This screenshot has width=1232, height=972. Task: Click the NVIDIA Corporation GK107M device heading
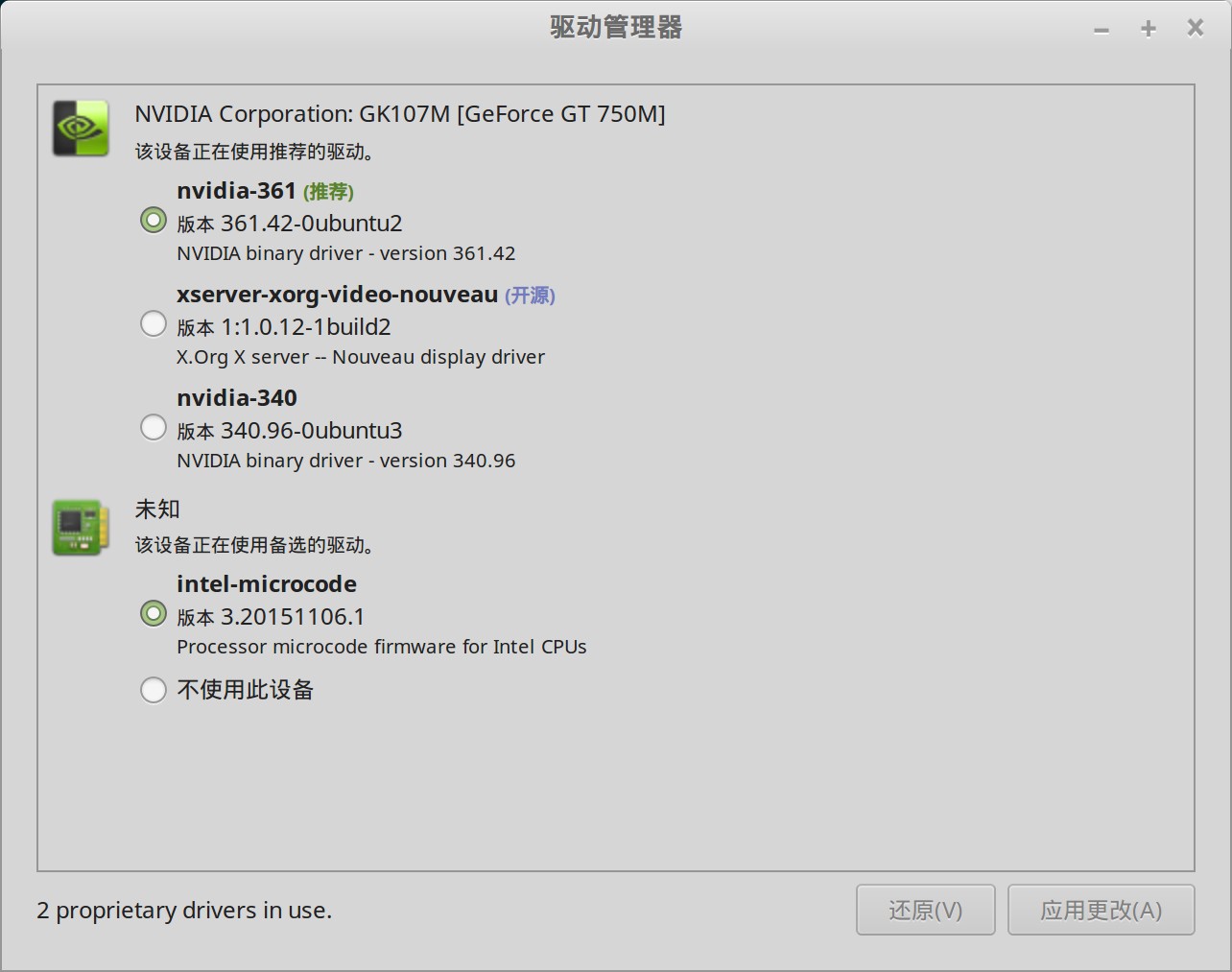[x=399, y=114]
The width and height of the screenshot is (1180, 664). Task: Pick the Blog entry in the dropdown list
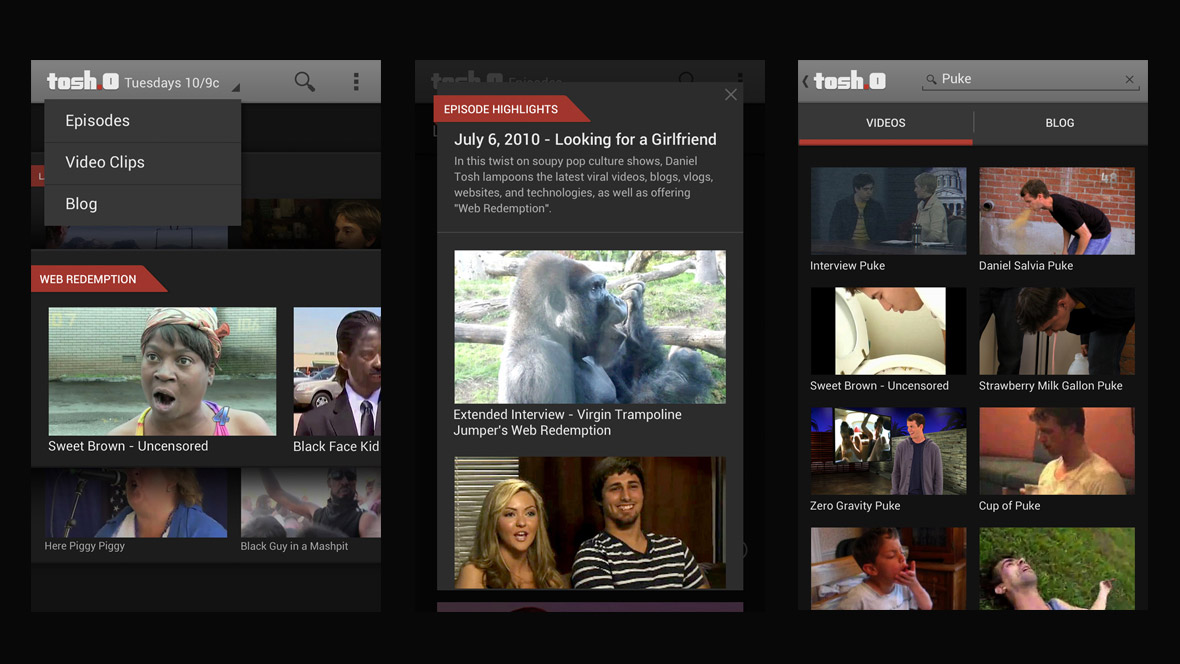[x=82, y=204]
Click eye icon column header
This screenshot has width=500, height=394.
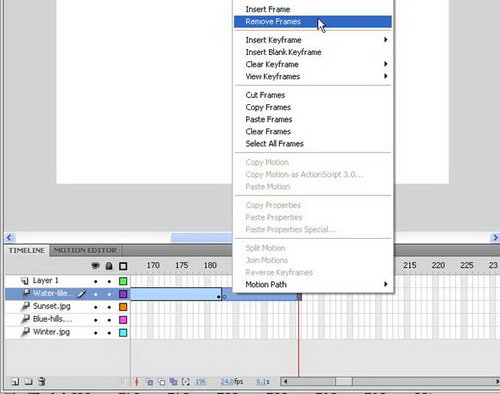coord(95,266)
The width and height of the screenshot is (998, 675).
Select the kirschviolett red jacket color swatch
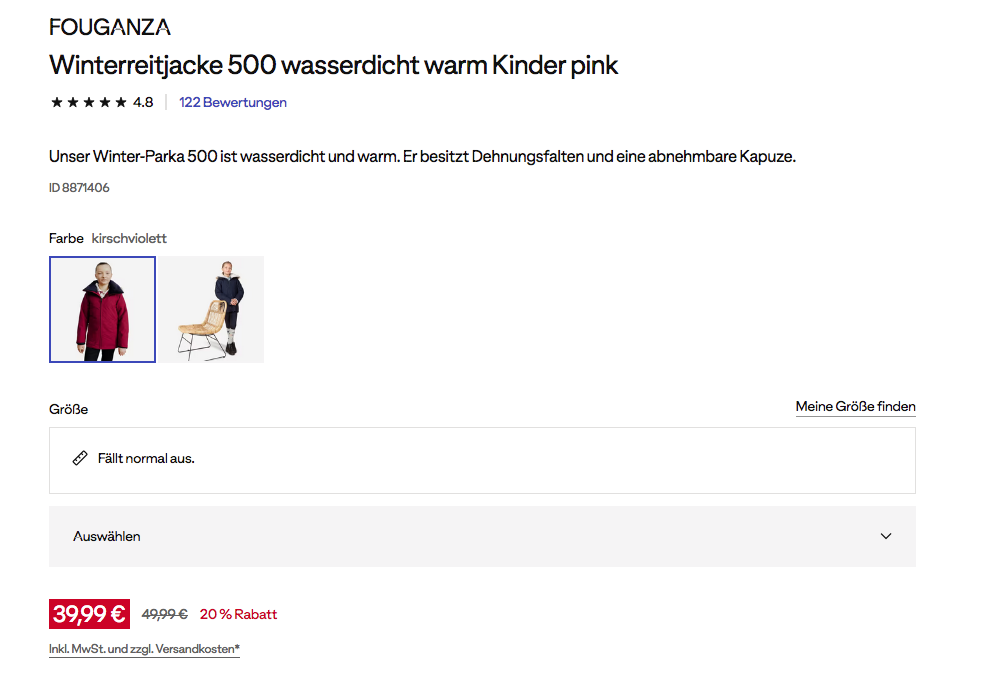coord(102,309)
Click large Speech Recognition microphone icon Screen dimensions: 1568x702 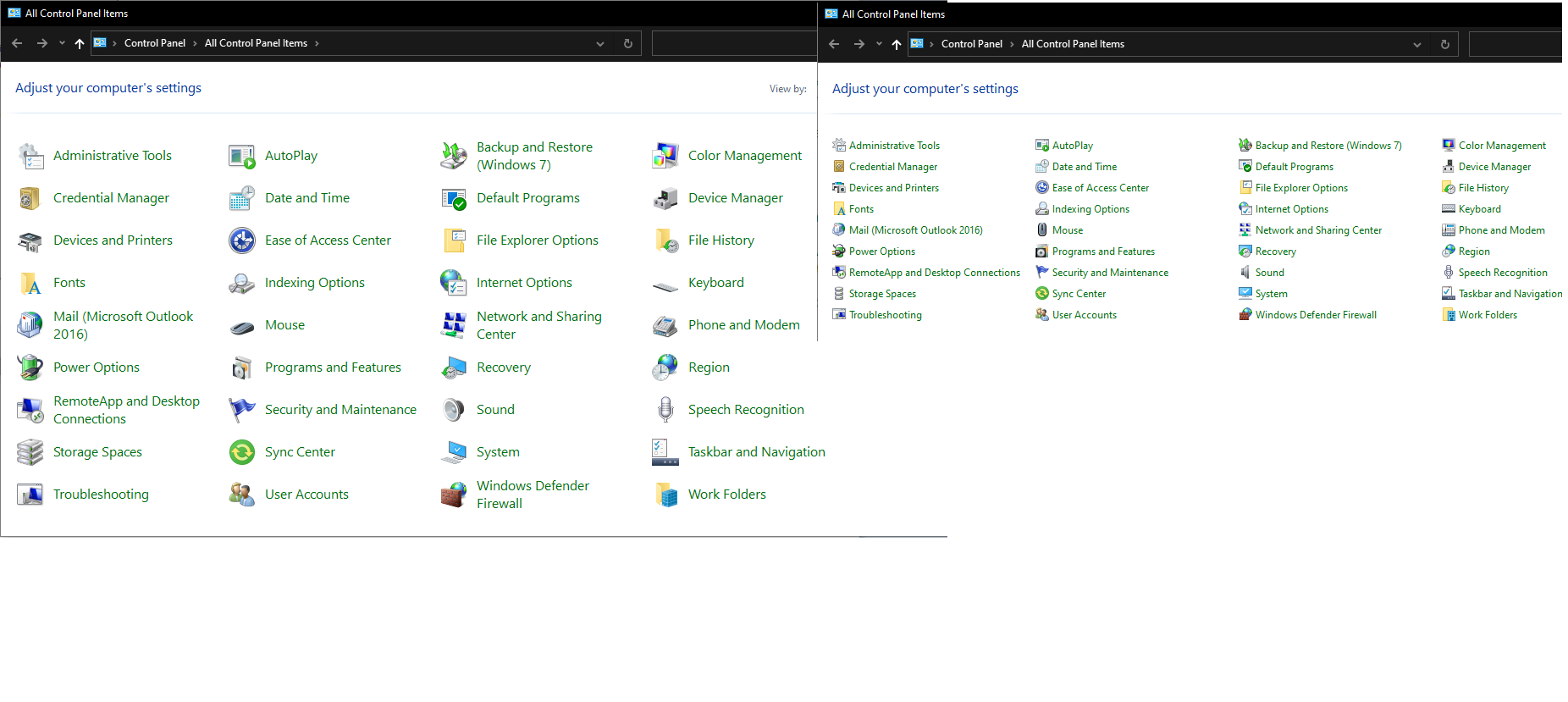(665, 410)
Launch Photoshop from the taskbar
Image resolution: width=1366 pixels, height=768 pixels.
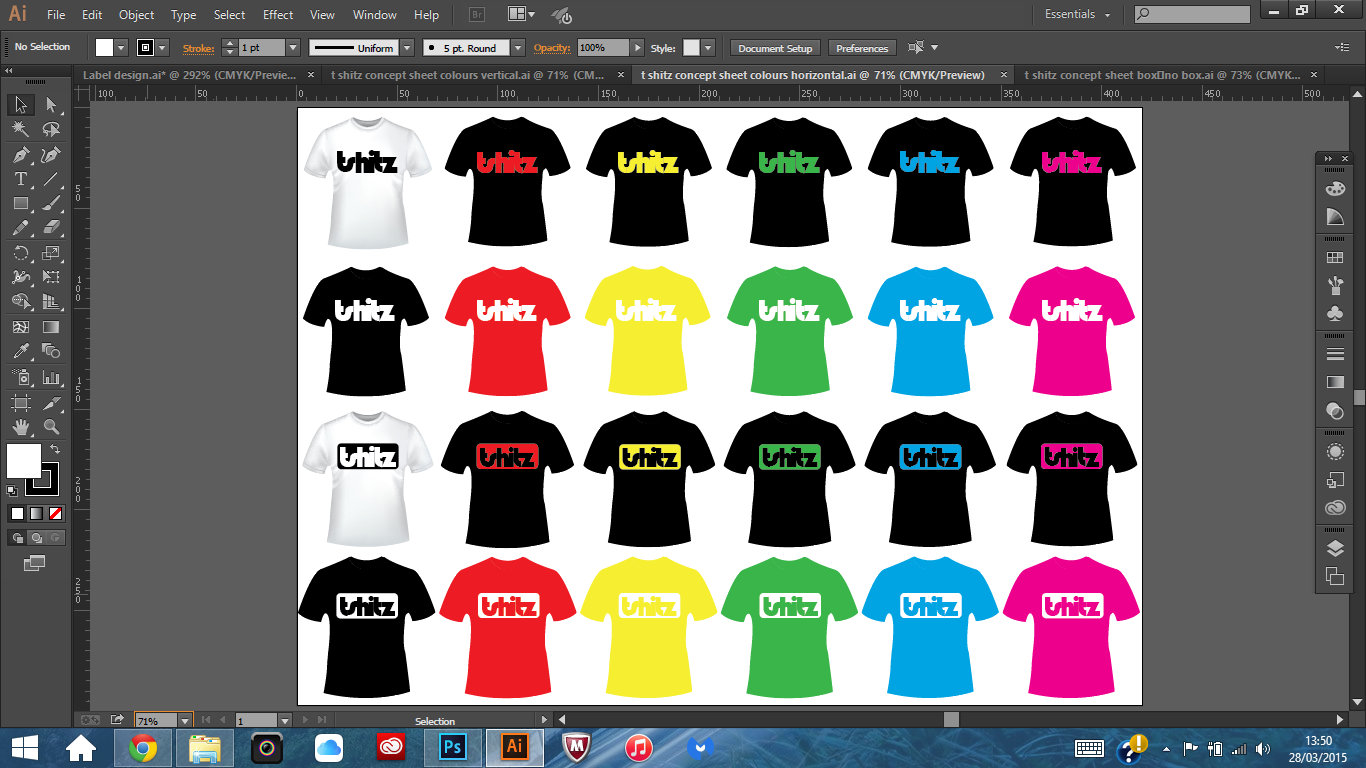pyautogui.click(x=453, y=747)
+---+
**What is needed**
Write out, word for word, only the lines from the one containing "Launch Photoshop from the taskbar" to the end of the data above; the pictures stay out.

**Exercise result**
Launch Photoshop from the taskbar
Image resolution: width=1366 pixels, height=768 pixels.
pyautogui.click(x=453, y=747)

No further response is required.